I first use this DD decomposition to show that TWFEDD estimates a variance-weighted average of treatment effect parameters sometimes with “negative weights” [Borusyak and Jaravel, 2017, de Chaisemartin and D’Haultfœuille, 2020, Sun and Abraham, 2020].7 When treatment effects do not change over time, TWFEDD yields a variance-weighted average of cross-group treatment effects and all weights are positive. Negative weights only arise when average treatment effects vary over time. The DD decomposition shows why: when already-treated units act as controls, changes in their outcomes are subtracted and these changes may include time-varying treatment effects. This does not imply a failure of the design in the sense of non-parallel trends in counterfactual outcomes, but it does suggest caution when using TWFE estimators to summarize treatment effects.
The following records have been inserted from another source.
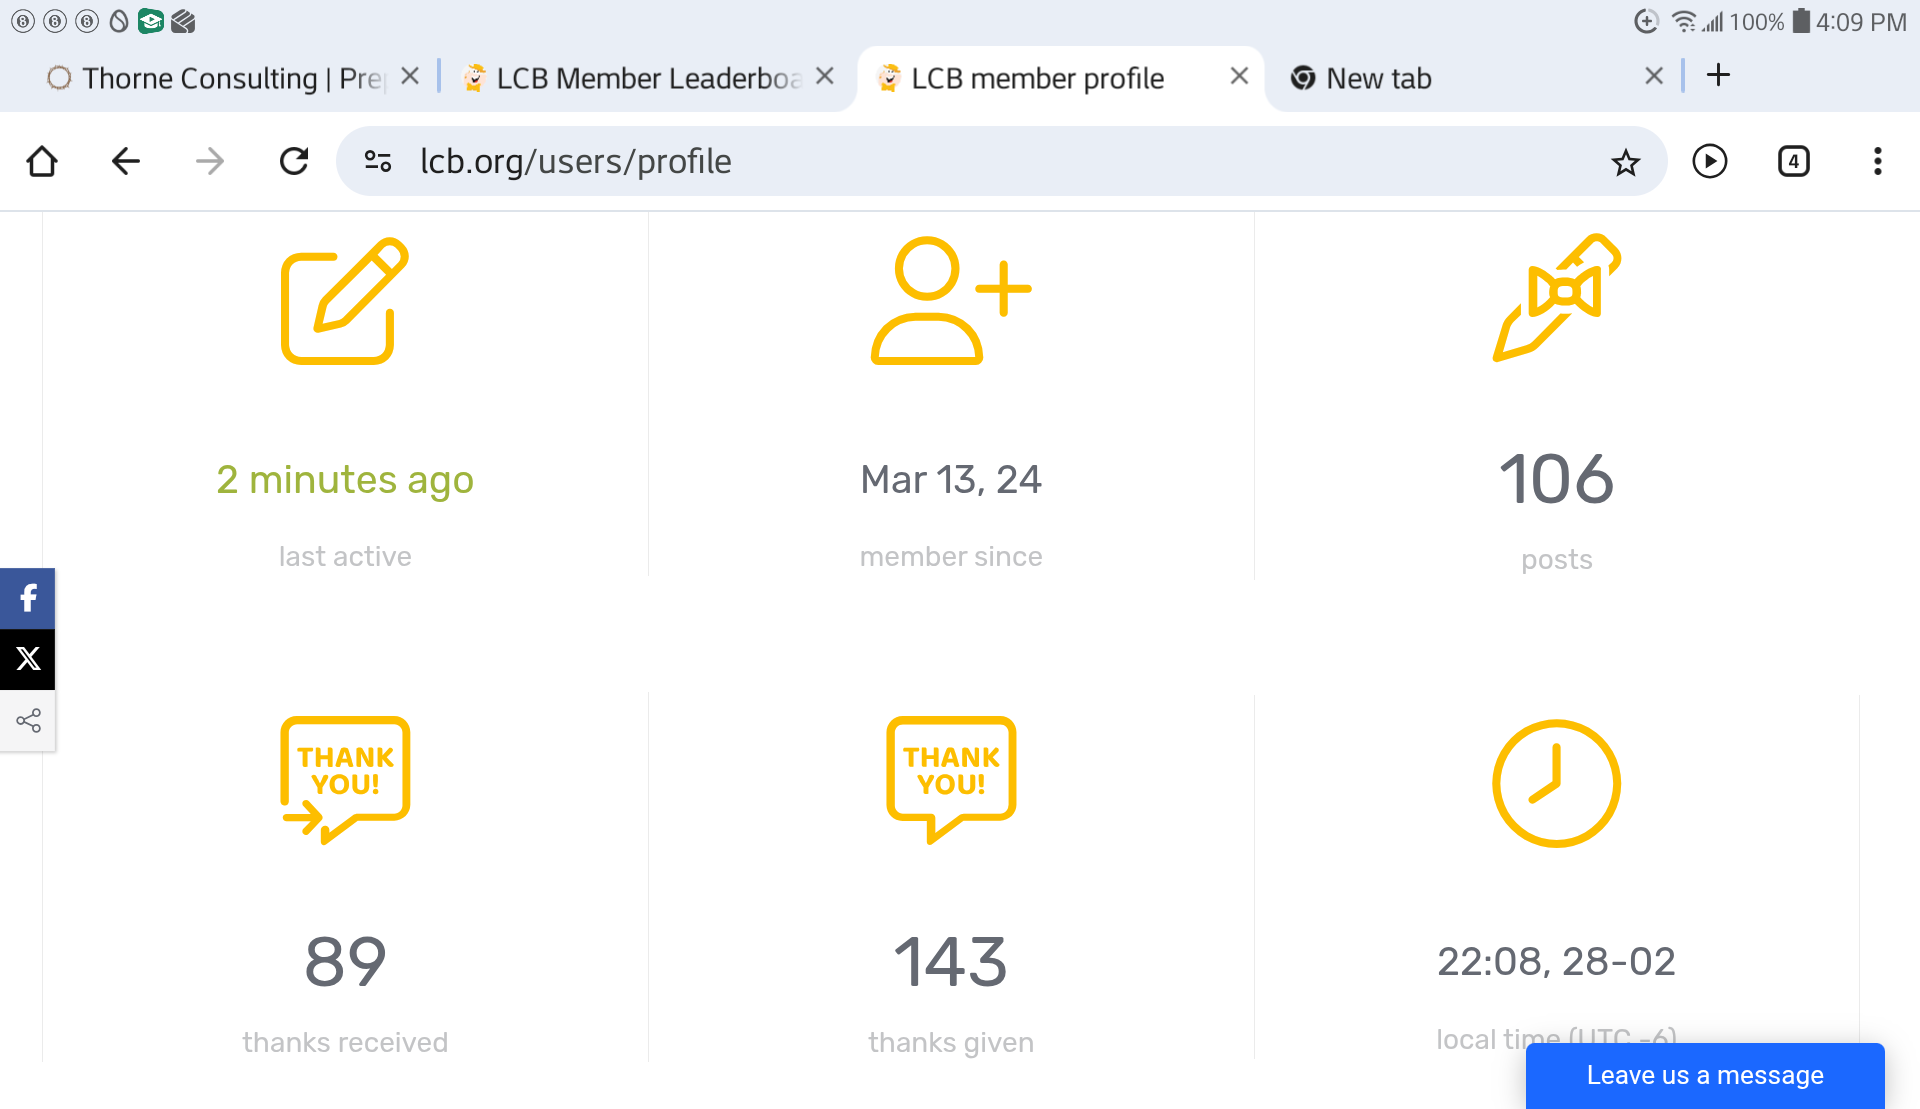Share the page on Facebook
1920x1109 pixels.
28,598
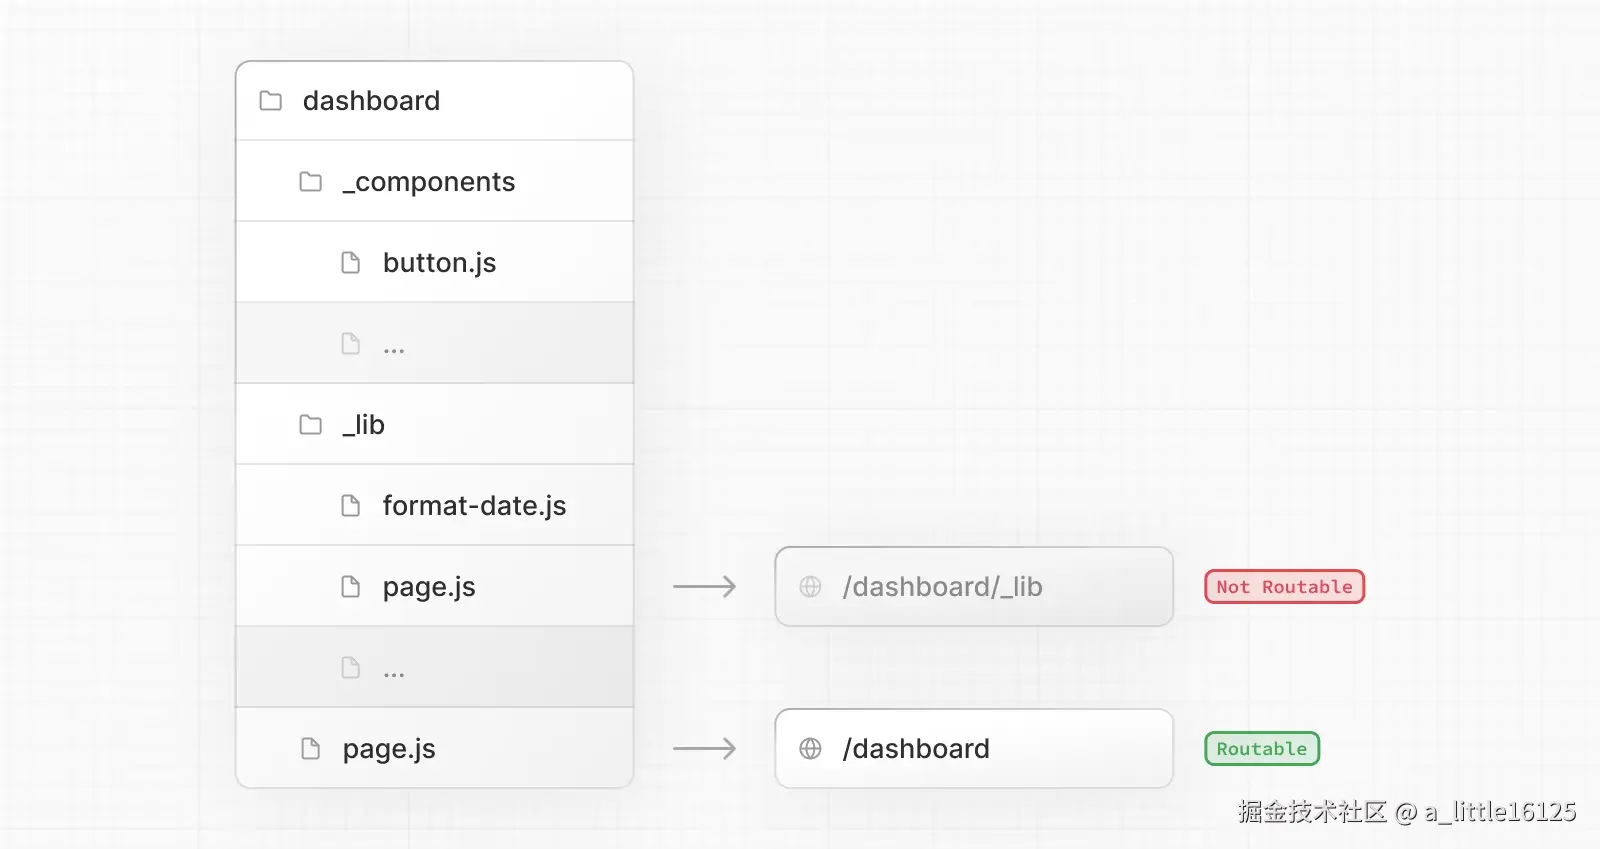The image size is (1600, 849).
Task: Click the root page.js file icon
Action: coord(311,749)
Next I use the DD decomposition to define “common trends” when one is interested in using TWFEDD to identify the variance-weighted treatment effect parameter. Each 2x2 DD relies on pairwise common trends in untreated potential outcomes so the overall assumption is an average of these terms using the variance-based decomposition weights. The extent to which a given timing group’s differential trend biases the overall estimate equals the difference between the total weight on 2x2 DDs where it is the treatment group and the total weight on 2x2 DDs where it is the control group. Because units treated near the beginning or the end of the panel have the lowest treatment variance they can get more weight as controls than treatments. In designs without untreated units they always do.

Finally, I develop simple tools to describe the TWFEDD estimator and evaluate why estimates change across specifications.8 Plotting the 2x2 DDs against their weights displays heterogeneity in the components of the weighted average and shows which terms and timing groups matter most. Summing the weights on the timing comparisons quantifies “how much” of the variation comes from timing [a common question in practice], and provides practical guidance on how well the TWFEDD estimator works compared to alternative estimators [Sun and Abraham, 2020, Borusyak and Jaravel, 2017, Callaway and Sant’Anna, 2020, Imai and Kim, 2021, Strezhnev, 2018, Ben-Michael et al., 2019]. Comparing TWFEDD estimates across specifications in a Oaxaca-Blinder-Kitagawa decomposition measures how much of the change in the overall estimate comes from the 2x2 DDs [consistent with confounding or within-group heterogeneity], the weights [changing estimand], or the interaction of the two. Scattering the 2x2 DDs or the weights from different specifications show which specific terms drive these differences. I also provide the first detailed analysis of specifications with time-varying controls, which can address bias, but also changes the sources of identification to include comparisons between units with the same treatment but different covariates.

To demonstrate these methods I replicate Stevenson and Wolfers [2006], who study of the effect of unilateral divorce laws on female suicide rates. The TWFEDD estimates suggest that unilateral divorce leads to 3 fewer suicides per million women. More than a third of the identifying variation comes from treatment timing and the rest comes from comparisons to states whose reform status does not change during the sample period. Event-study estimates show that the treatment effects grow over time, though, which biases many of the timing comparisons. The TWFEDD estimate [−3.08] is therefore a misleading summary of the average post-treatment effect [about −5]. Much of the sensitivity across specifications comes from changes in weights, or a small number of 2x2 DD’s, and need not indicate bias.

My results show how and why the TWFEDD estimator can fail to identify interpretable treatment effect parameters and suggest that practitioners should be careful when relying on it in designs with treatment timing variation. Fortunately, recent research has developed simple flexible estimators that address the problems I describe [e.g. Callaway and Sant’Anna, 2020], enabling applied researchers to make better use of variation in treatment timing.